* Requirement:
Check every line of the entries that follow, and copy the ones containing "agent".

* Listed entries:
• • •

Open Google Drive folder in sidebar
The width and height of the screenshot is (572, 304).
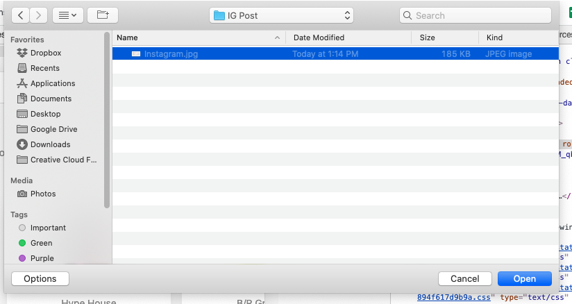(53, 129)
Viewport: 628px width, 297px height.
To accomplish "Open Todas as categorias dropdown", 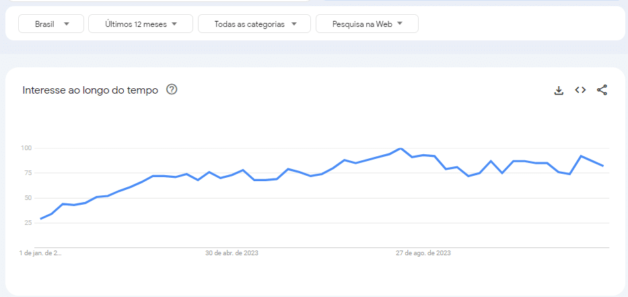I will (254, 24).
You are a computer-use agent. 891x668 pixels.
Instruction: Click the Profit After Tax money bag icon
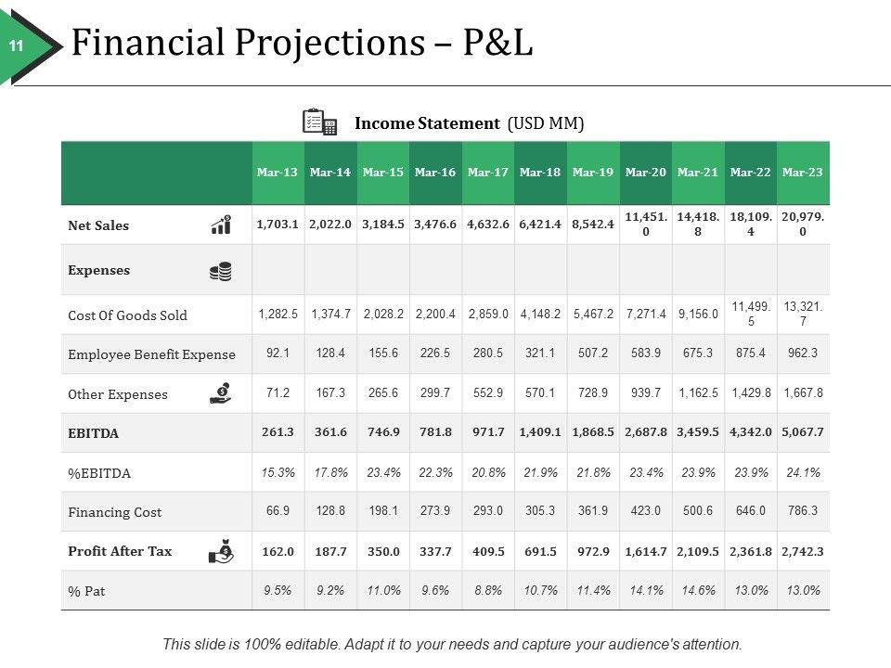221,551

• • •

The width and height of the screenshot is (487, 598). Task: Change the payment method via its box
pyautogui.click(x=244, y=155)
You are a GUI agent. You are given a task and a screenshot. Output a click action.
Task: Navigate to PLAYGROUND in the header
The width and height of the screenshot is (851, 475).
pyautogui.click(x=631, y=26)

• • •

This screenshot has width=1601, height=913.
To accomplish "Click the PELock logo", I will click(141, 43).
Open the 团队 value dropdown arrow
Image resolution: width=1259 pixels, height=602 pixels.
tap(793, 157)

• • •

* Problem solution:
You are a computer-use agent. 891x668 pixels.
You are a GUI agent. You are given a task and a screenshot. Output a click action.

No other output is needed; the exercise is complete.